*** Block opens ***

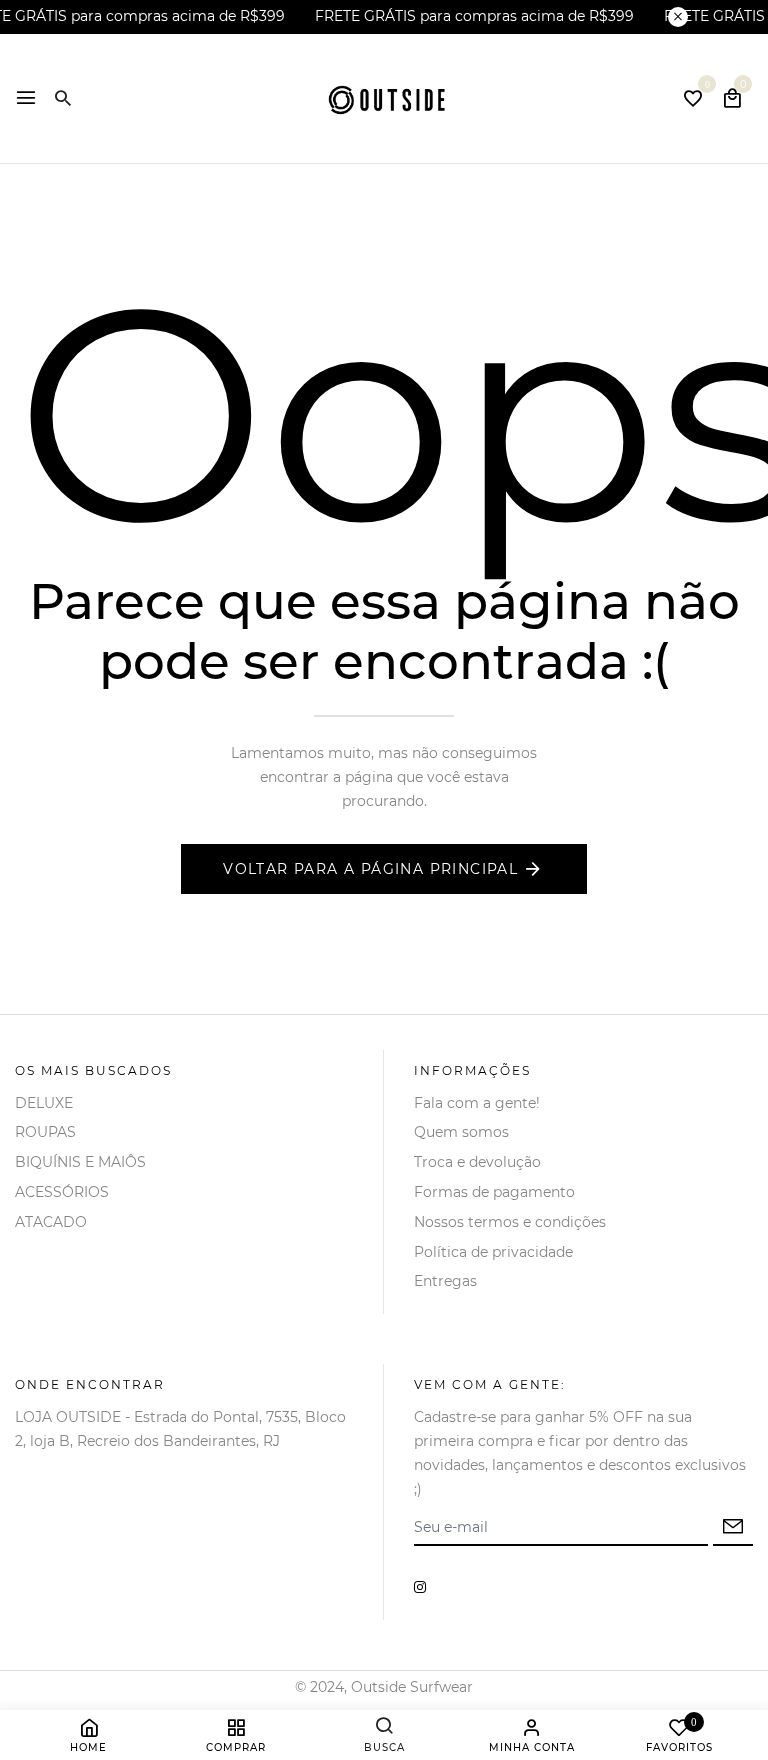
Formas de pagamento (494, 1192)
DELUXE (44, 1103)
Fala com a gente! (477, 1103)
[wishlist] (693, 100)
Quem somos (461, 1132)
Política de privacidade (493, 1252)
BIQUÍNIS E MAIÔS (80, 1162)
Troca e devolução (477, 1162)
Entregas (445, 1281)
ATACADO (51, 1222)
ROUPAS (45, 1132)
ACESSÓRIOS (62, 1192)
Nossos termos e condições (510, 1222)
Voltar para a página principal (370, 869)
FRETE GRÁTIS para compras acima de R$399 (474, 16)
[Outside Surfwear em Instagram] (420, 1587)
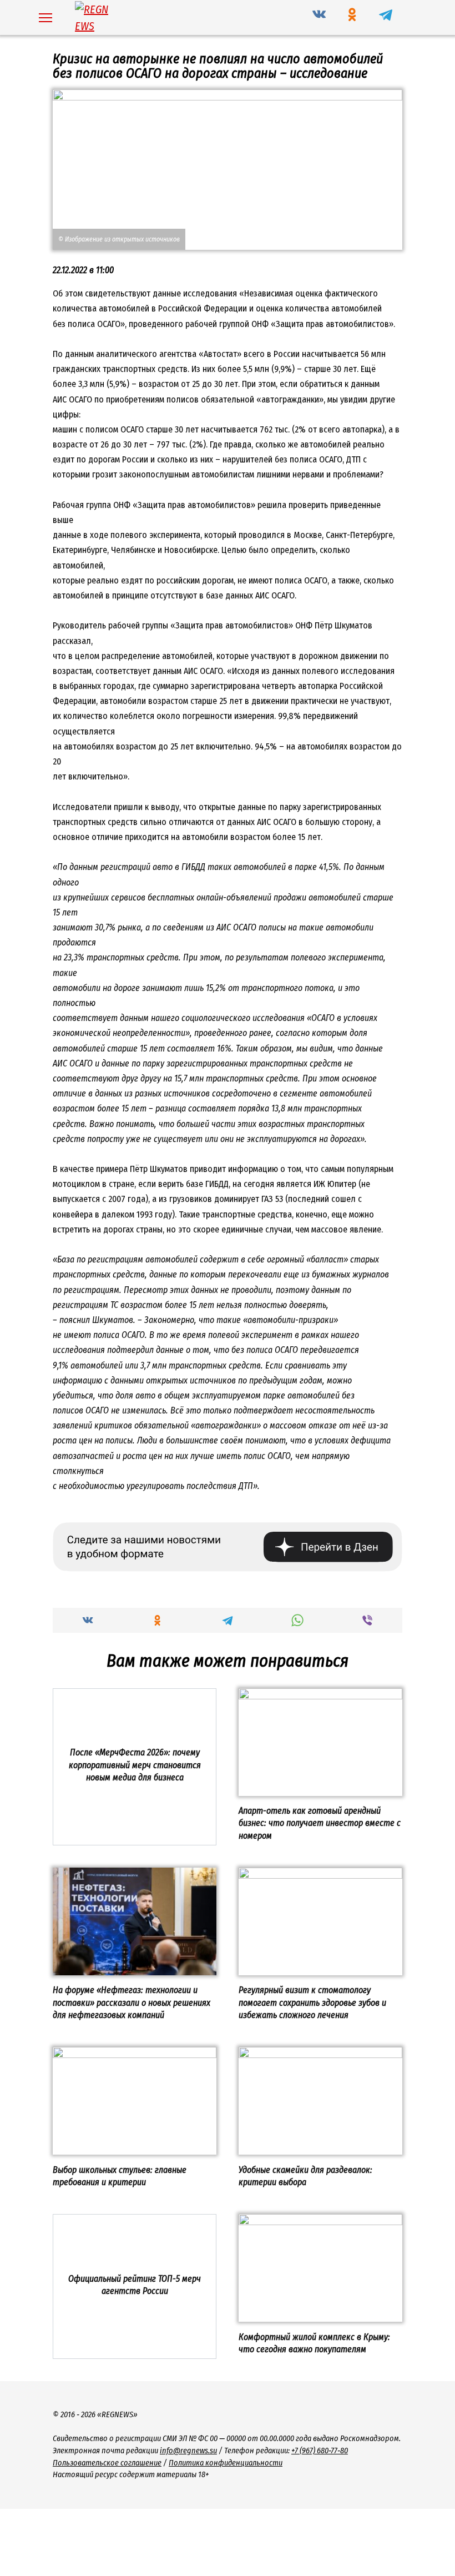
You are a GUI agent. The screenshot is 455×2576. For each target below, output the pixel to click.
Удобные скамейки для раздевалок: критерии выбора (305, 2175)
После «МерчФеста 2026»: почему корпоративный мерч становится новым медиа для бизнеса (135, 1765)
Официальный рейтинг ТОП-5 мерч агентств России (134, 2284)
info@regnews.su (188, 2451)
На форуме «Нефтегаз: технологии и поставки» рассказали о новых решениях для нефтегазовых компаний (131, 2002)
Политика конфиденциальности (225, 2463)
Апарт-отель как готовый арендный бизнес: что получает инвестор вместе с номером (320, 1823)
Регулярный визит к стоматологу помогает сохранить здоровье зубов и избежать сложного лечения (312, 2002)
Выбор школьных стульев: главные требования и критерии (119, 2175)
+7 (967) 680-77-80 (319, 2451)
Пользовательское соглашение (107, 2463)
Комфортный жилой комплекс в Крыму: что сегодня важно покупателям (314, 2342)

*** Block closes ***

Problem description — When a line among the entries above contains "критерии", copy it.

Solved problem —
Удобные скамейки для раздевалок: критерии выбора (305, 2175)
Выбор школьных стульев: главные требования и критерии (119, 2175)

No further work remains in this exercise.